Influencing Patients’ Perceptions with Online Reputation Management

Online reputation management, or ORM, is the act of influencing public perceptions that have been created on a third party website. Third party sites like Yelp, Healthgrades, Vitals and RateMDs are community boards where anyone can post a review and anyone can read that review. ORM attempts to control how the public views your business on these sites.

The number of people who use the Internet for researching and reviewing physicians is much higher than you might think. Two organizations looked at how Americans find healthcare services and how they review those services:
Healthcare online reviews by PricewaterhouseCoopers & Pew Research Center
Regardless of which firm’s numbers are correct, there are clearly many people reading reviews. When a patient searches for a practice using a search engine, he or she typically sees the practice first in an organic (non-paid) position. Following that is a list of rating websites, such as Yelp and RateMDs, which have reviews for the practice and, often, some of the physicians. This makes a powerful first impression (see below).
Google Search | Online Reputation Management | Digital Doctor

It is important to note that many companies sell a “magic elixir” of ORM. This “elixir” is really monitoring software that, while sometimes helpful for large corporations and hospitals, is not as useful for smaller practices. Get rid of the notion that all you need is some fancy software to fix your ORM woes. The best way is to take control of your online reputation so that you can be the one influencing the public. After all, the patient, like a customer, has a voice and a choice.

How to handle a bad review

First, many online reviews are considered by physicians to be unfair or untrue. Your practice is always going to get reviews, and you are bound to get some negative ones. So what do you do when you have received a particularly nasty comment?

Let’s start with what not to do, which is to fight back. The Santa Clara University School of Law published a compilation of cases where physicians sued their patients over online reviews, and it shows that those cases are routinely thrown out, or settled out, of court. More often than not, the court tends to favor free speech.

It is impossible to prevent all dissatisfied patients from rating and reviewing their physicians, so your only option is to read the comments and see what their complaints are. And much of the time complaints are about bad attitude.

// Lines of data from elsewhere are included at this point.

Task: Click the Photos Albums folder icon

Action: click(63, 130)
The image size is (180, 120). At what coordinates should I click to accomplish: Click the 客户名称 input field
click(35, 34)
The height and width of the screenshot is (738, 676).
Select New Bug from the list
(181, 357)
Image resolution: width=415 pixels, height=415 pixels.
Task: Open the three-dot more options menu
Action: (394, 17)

Vanguard Communications did just that by conducting an independent study looking at critical reviews of physicians. We gathered 3,617 reviews at practices located in four U.S. cities (Denver, San Diego, New York, Austin) from three separate reviewing websites (Vitals, RateMDs and Yelp). We found that out of all of the physicians, only about 12 percent of them were actually rated at less than three stars. We also found that most of the reviews cited:

  1. Physician indifference (43 percent)
  2. Poor bedside manner and bad customer service (36 percent)
  3. An intention to not go back to that physician (19 percent)

A healthy practice culture prevents negative reviews

So how do you stop the negative reviews and promote the positive ones? We can see from our study that patients typically are not complaining about the medical care; they just want the environment of the practice to change. To fix that problem, it is important to create a practice culture that is watchful, responsive and preventive.

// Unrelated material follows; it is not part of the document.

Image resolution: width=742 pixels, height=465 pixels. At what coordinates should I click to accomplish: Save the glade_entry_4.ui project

  • Watchful staff members are trained to give patients their full attention and to use active listening. They also will know when a situation is escalating and should be taken to upper management.
  • Responsive staffers know what they should say to a patient in any given situation. They will have deadlines for returning phone calls and emails and they will possess the skills to de-escalate tension.
  • Preventive staff is warm and kind to everyone who calls or enters the office. They habitually ask, “Is there anything else I can help you with?” They minimize internal chitchat and they avoid making excuses.

Other ways to create a healthy practice culture are to have a live human answering the phone, apologizing for delays (because we know they happen), dressing professionally and always following up.

All of this can help prevent a negative review while creating a practice where people feel welcome and cared for. However, things slip through the cracks and sometimes you just cannot prevent a situation where a patient is unhappy. What then? Here at Vanguard we advise a three-step process:

  1. Deal with complaints privately: You want to try to take care of a patient’s complaints and control the situation before he or she goes online and it becomes public.
  1. Respond quickly and politely: Once the complaint goes public, craft a response that sounds caring and genuine (no matter how much it hurts), and try to reach out and resolve the issue. Yelp allows businesses to respond to reviews privately, which could influence the writer to remove his or her negative review.
  1. Encourage online praise: One bad review is not going to matter if you are getting all of your happy patients to review you as well. Encourage reviews from satisfied patients by providing information about accessing review sites in your waiting room or links to them on your website.